デメテルは穀物の女神であり、長篇の『ホメロス風デメテル讃歌』は讃歌というより人質交渉である。娘ペルセポネは、ゼウスの黙認のもとにハデスによって連れ去られる。デメテルはその叫びを聞き、九日のあいだ松明を手に探しまわり、食べも洗いもせず、やがてすべてを見ているヘリオスから、掠奪者が自分の兄弟であり、その取り決めにはもう一人の兄弟の承認があったことを知る。彼女は訴え出ない。退くのである。
老婆に身をやつしてエレウシスに至り、王家に迎え入れられ、召使いの娘イアンベが笑わせるまで黙って坐している。彼女は王妃の幼子を預かり、夜ごと火に埋めて不死のものにしはじめるが、母親がそれを見て悲鳴をあげ、すべてを台無しにする。デメテルは変装を脱ぎ捨て、自分のために神殿を建てよと命じ、その中に閉じこもる。そして、事態を実際に動かすあの行いに出る。

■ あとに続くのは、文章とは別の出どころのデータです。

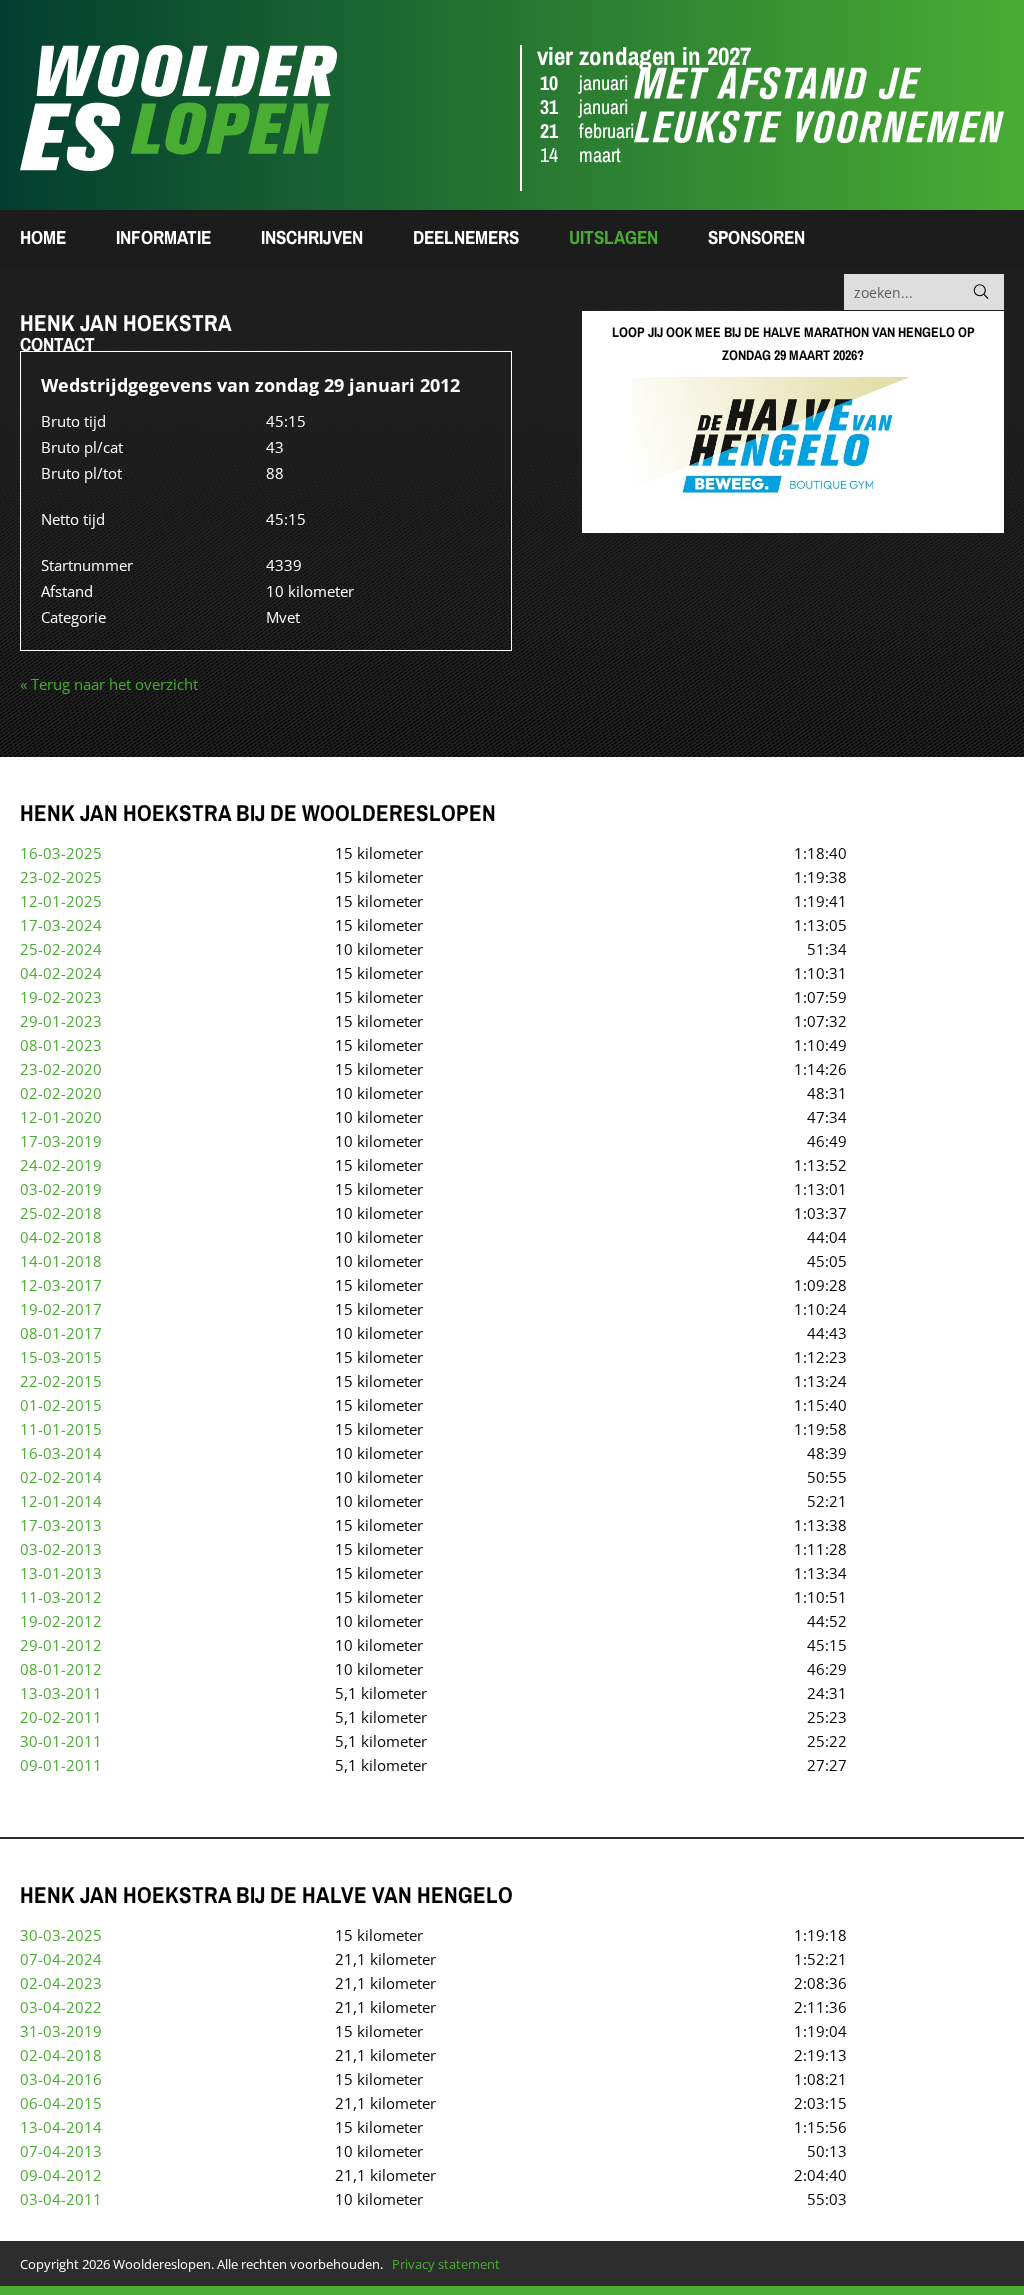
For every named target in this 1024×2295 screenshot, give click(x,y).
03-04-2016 (61, 2079)
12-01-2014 (61, 1501)
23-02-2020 (61, 1069)
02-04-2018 (61, 2055)
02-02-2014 (61, 1477)
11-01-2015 (61, 1429)
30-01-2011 (61, 1741)
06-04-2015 (61, 2103)
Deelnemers (466, 237)
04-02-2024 (61, 973)
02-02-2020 (61, 1093)
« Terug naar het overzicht (109, 684)
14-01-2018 (61, 1261)
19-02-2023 (61, 997)
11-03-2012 (61, 1597)
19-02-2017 (61, 1309)
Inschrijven (312, 237)
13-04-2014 (61, 2127)
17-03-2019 (61, 1141)
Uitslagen (613, 237)
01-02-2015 (61, 1405)
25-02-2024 (61, 949)
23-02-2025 (61, 877)
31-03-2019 (61, 2031)
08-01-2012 (61, 1669)
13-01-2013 (61, 1573)
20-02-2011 (61, 1717)
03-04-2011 (61, 2199)
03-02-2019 (61, 1189)
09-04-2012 (61, 2175)
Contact (57, 344)
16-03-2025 (61, 853)
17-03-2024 (61, 925)
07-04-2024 (61, 1959)
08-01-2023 (61, 1045)
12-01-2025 (61, 901)
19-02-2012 (61, 1621)
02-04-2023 (61, 1983)
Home (43, 237)
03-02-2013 (61, 1549)
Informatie (163, 237)
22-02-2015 (61, 1381)
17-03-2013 (61, 1525)
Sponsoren (756, 237)
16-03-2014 (61, 1453)
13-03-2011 (61, 1693)
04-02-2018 (61, 1237)
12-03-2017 (61, 1285)
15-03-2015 (61, 1357)
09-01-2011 (61, 1765)
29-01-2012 (61, 1645)
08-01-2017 (61, 1333)
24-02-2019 (61, 1165)
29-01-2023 (61, 1021)
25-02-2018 (61, 1213)
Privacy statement (446, 2264)
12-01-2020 (61, 1117)
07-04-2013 (61, 2151)
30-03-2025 (61, 1935)
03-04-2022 (61, 2007)
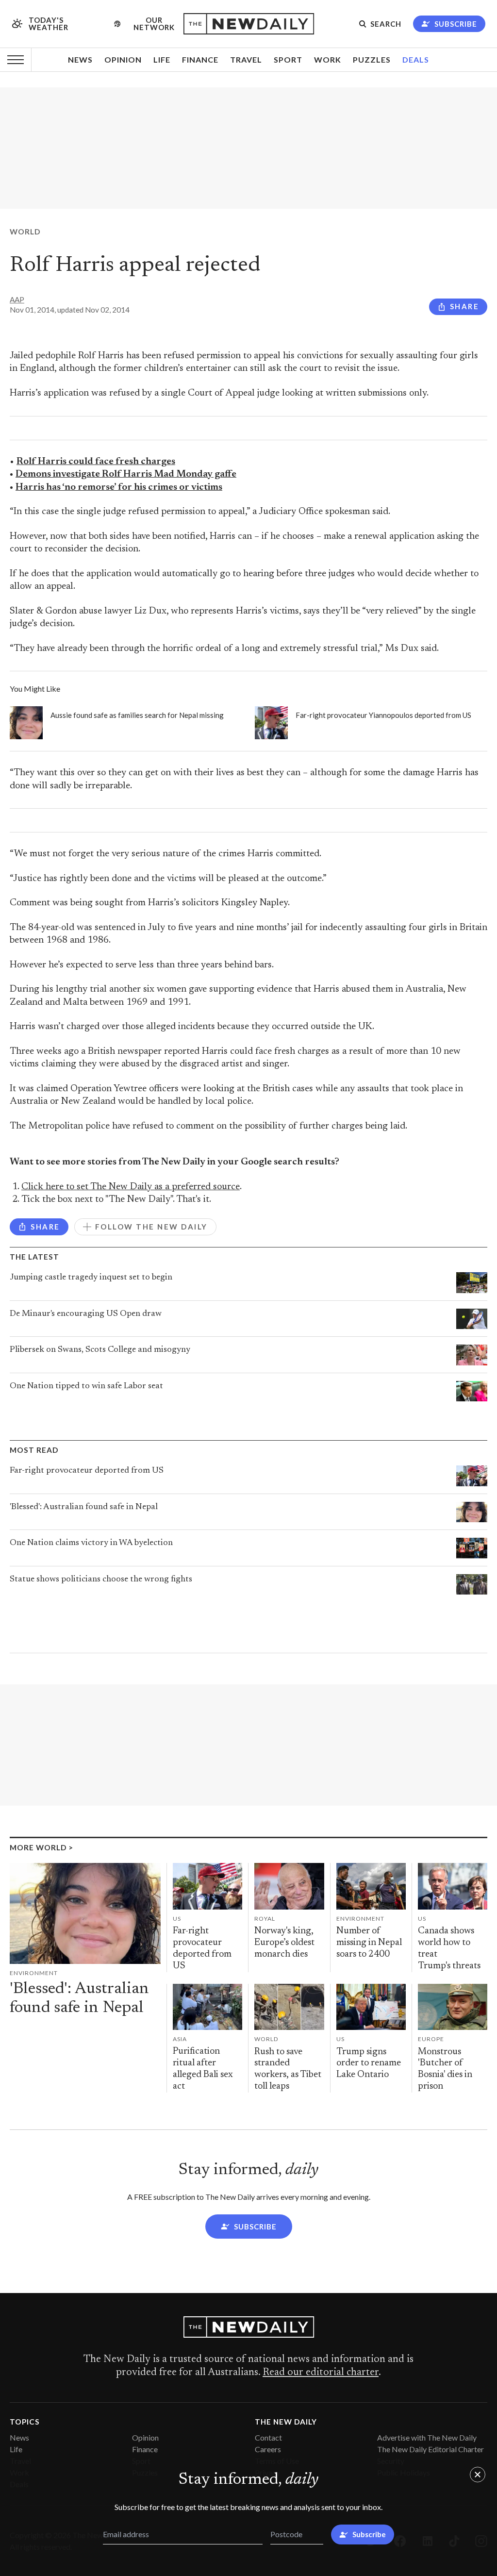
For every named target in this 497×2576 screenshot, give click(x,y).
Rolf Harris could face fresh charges (96, 461)
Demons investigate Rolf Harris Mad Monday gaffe (126, 474)
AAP (17, 299)
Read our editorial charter (321, 2372)
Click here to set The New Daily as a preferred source (130, 1187)
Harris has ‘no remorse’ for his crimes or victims (119, 487)
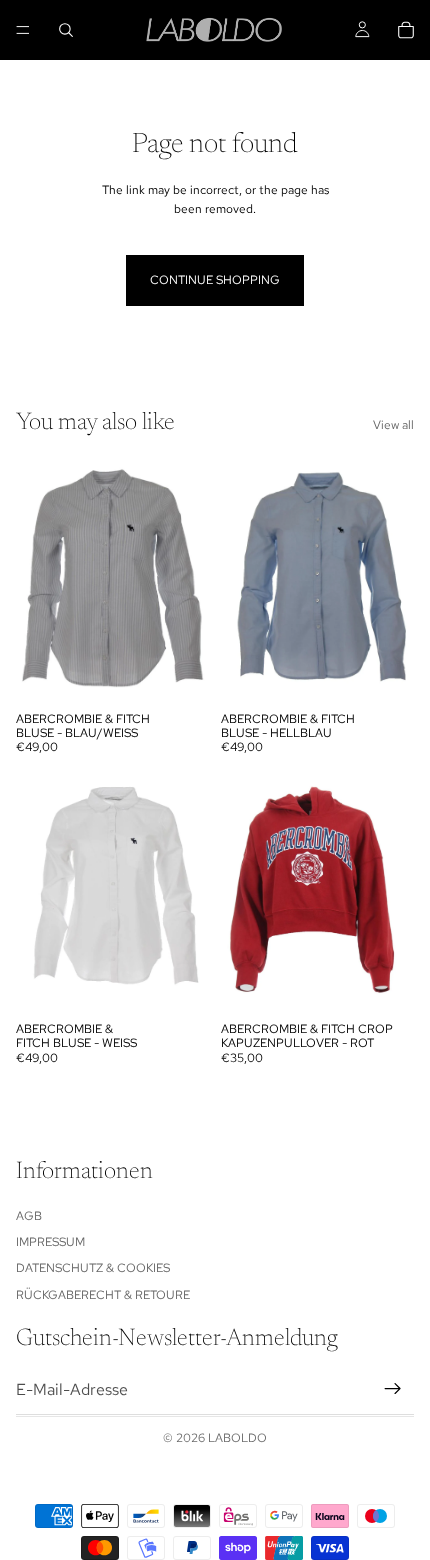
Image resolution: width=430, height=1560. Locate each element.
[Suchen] (66, 30)
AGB (29, 1216)
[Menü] (23, 30)
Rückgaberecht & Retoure (103, 1295)
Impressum (50, 1242)
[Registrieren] (393, 1389)
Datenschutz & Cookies (93, 1268)
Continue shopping (215, 280)
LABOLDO (237, 1438)
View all (393, 425)
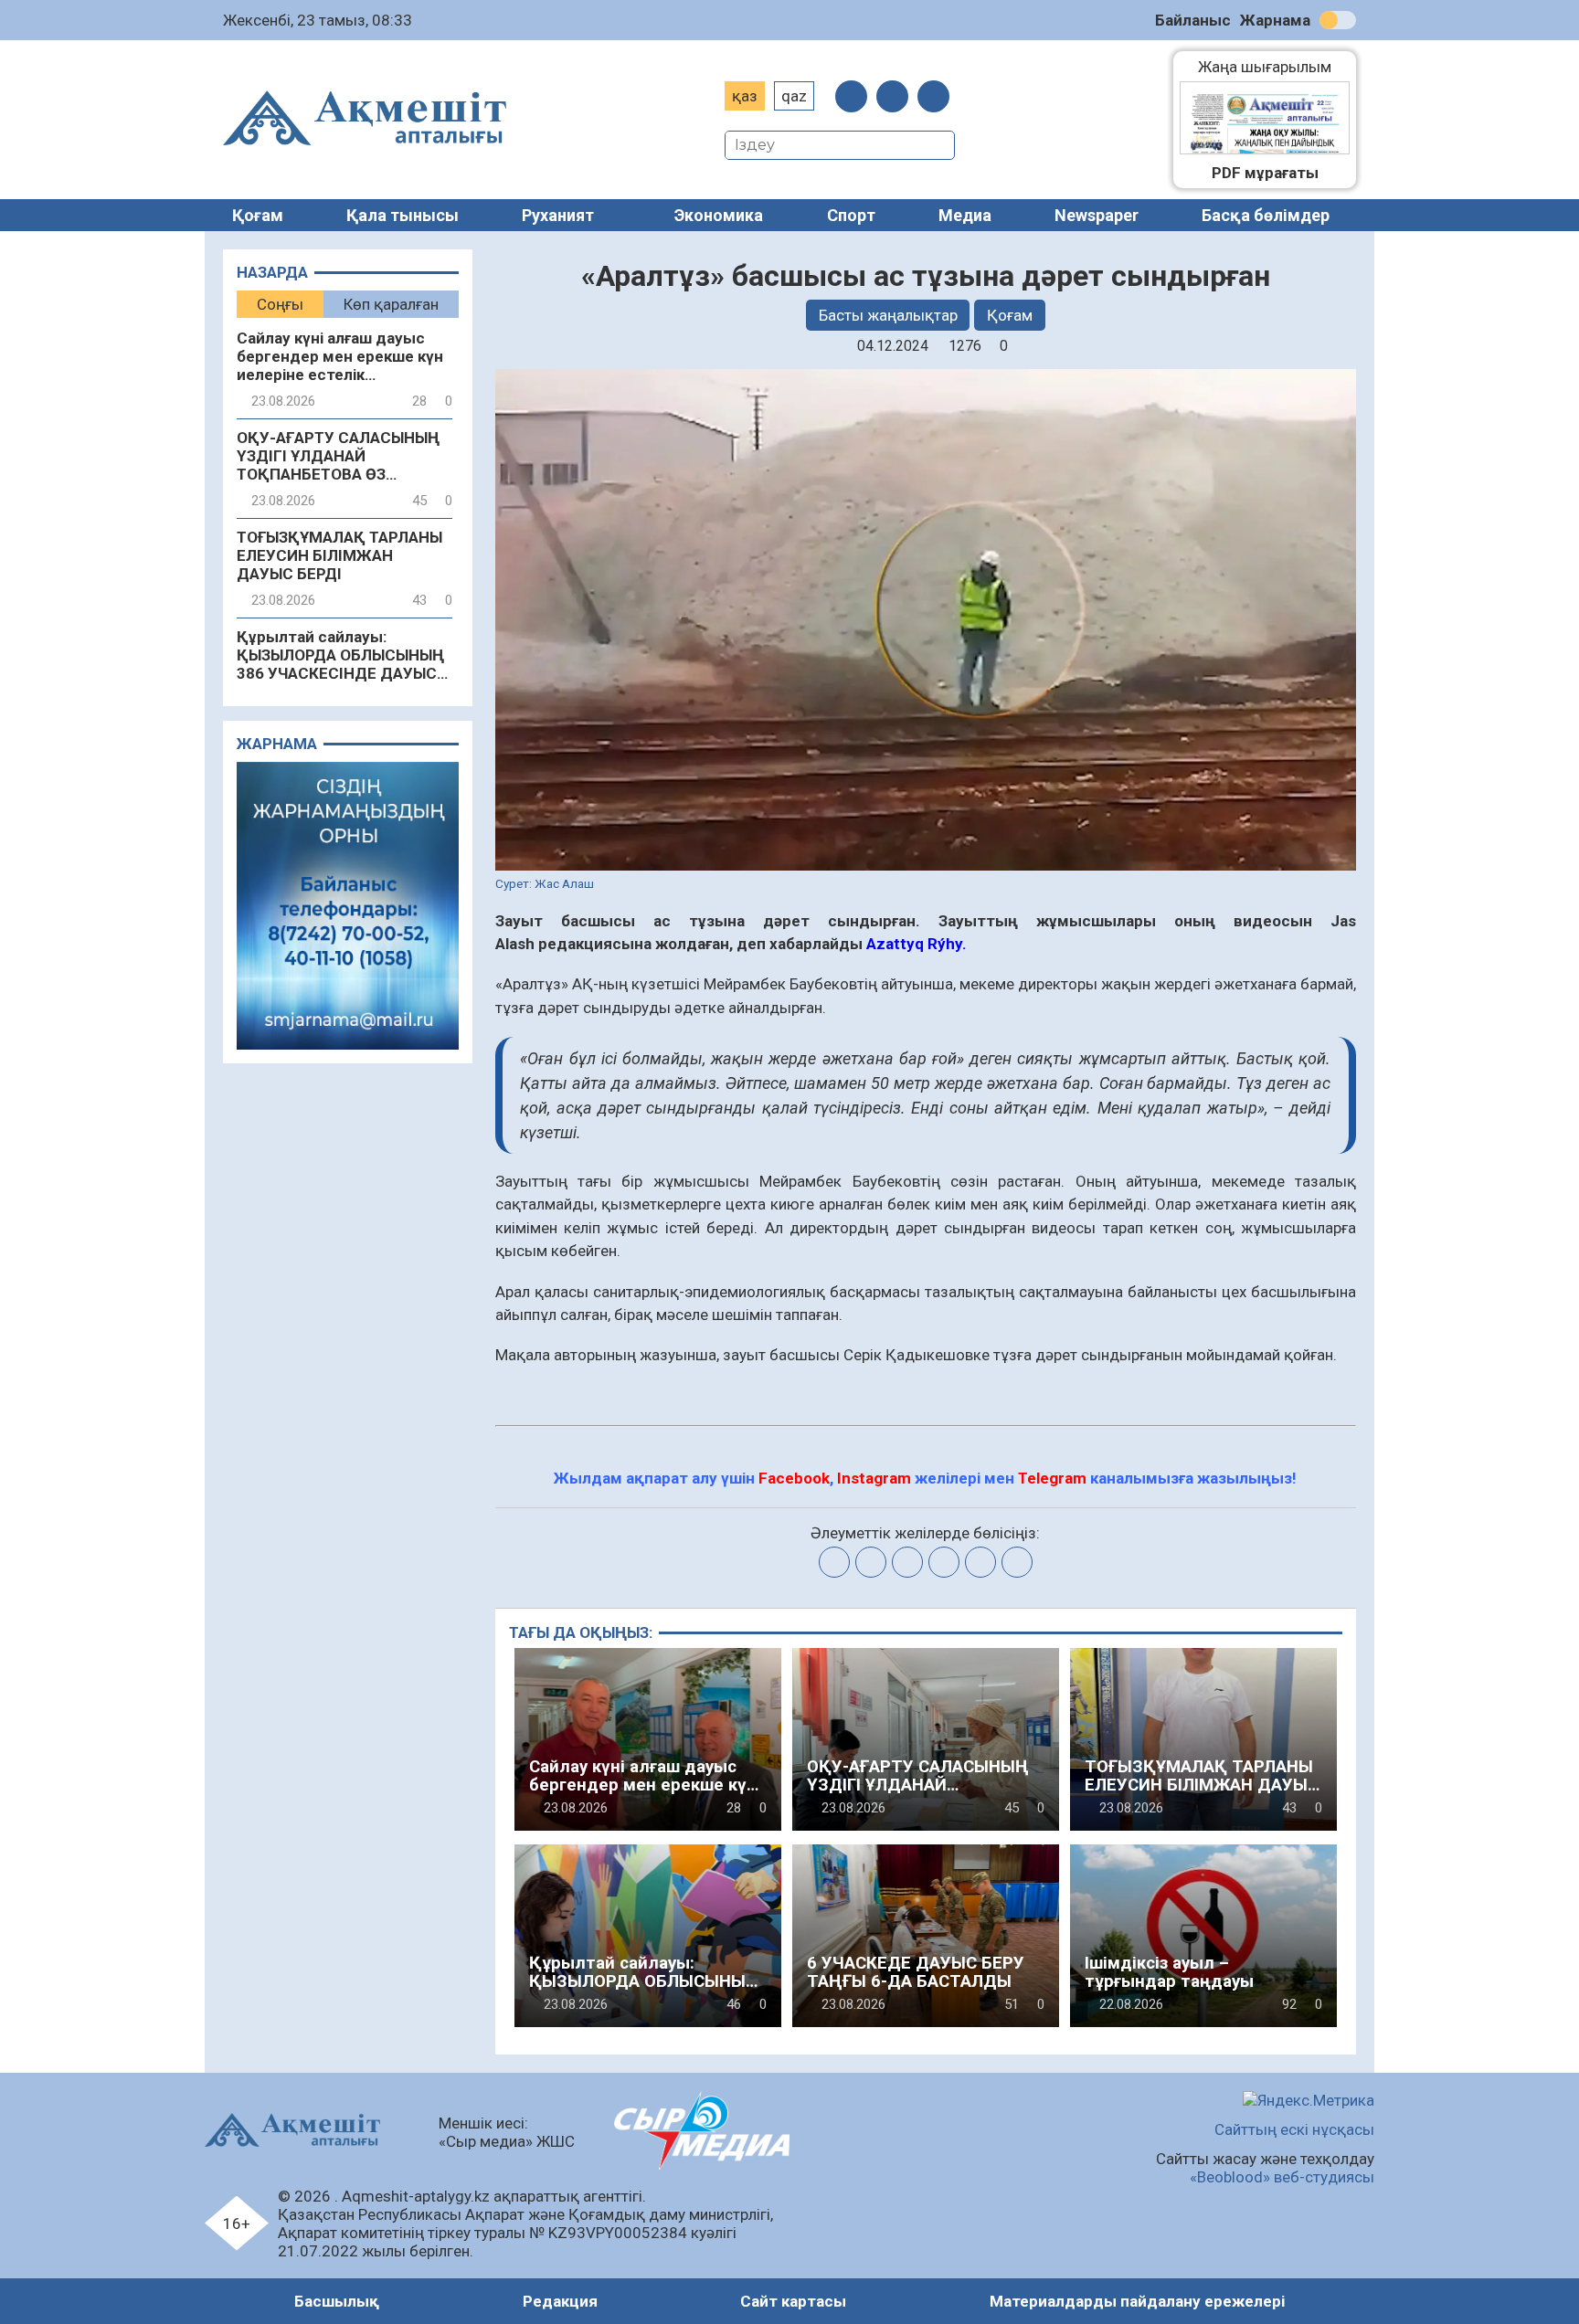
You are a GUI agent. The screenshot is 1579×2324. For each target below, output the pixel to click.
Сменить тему (1337, 20)
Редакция (560, 2301)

αἰνότατον δ’ ἐνιαυτὸν ἐπὶ χθόνα πουλυβότειραν ποίησ’ ἀνθρώποις καὶ κύντατον, οὐδέ τι γαῖα σπέρμ’ ἀνίει· κρύπτεν γὰρ ἐυστέφανος Δημήτηρ· πολλὰ δὲ καμπύλ’ ἄροτρα μάτην βόες εἷλκον ἀρούραις, πολλὸν δὲ κρῖ λευκὸν ἐτώσιον ἔμπεσε γαίῃ
「そして彼女は、万物を養う大地の上に、人間にとってこの上なく恐ろしく残酷な一年をもたらした。地は種を芽吹かせようとせず、美しい冠のデメテルがそれを隠していたからである。畑では牛が幾張りもの曲がった犂をむなしく引き、白い大麦は多く地に落ちて実らなかった。」 — ホメロス風デメテル讃歌 三〇五〜三〇九、エヴリン゠ホワイト 英訳
讃歌は、彼女が人類を根こそぎ滅ぼしていたであろうこと、そしてまさにそれがゼウスを動かしたことをはっきり述べている——憐れみではない。神々は犠牲によって生きるのに、死につつある者たちが供物を捧げなくなったからである。まずイリスが遣わされ、次いで神々が順に贈り物を携えて訪れる。彼女はことごとく拒み、条件を示す——娘に会うまでは穀物を実らせず、オリュンポスにも入らない、と。ゼウスが折れる。この飢饉は、ギリシア神話においてゼウスに対して成功した唯一の強制である。
彼女が勝ち取ったものは部分的でしかない。ペルセポネは死者の家で食べてしまい、一年の三分の一はそこに属するからである。こうして取り決めは農事暦を写し取り、デメテルの悲嘆は決定的なものではなく季節的なものとなる。エレウシスを去る前、彼女は土地の王たちに自らの儀礼の作法を教える——エレウシスの秘儀である。それはおよそ二千年にわたって続き、入信者はそれを語ることを死罪をもって禁じられていた。讃歌はただ、それを見た者は幸いであり、秘儀を受けなかった者は死後に同じ分け前を得ることがない、とだけ言う。あの広間で何が示されたにせよ、それは、穀物がふたたび地から出てくるということが人間についても何ごとかを述べている、という主張だったのである。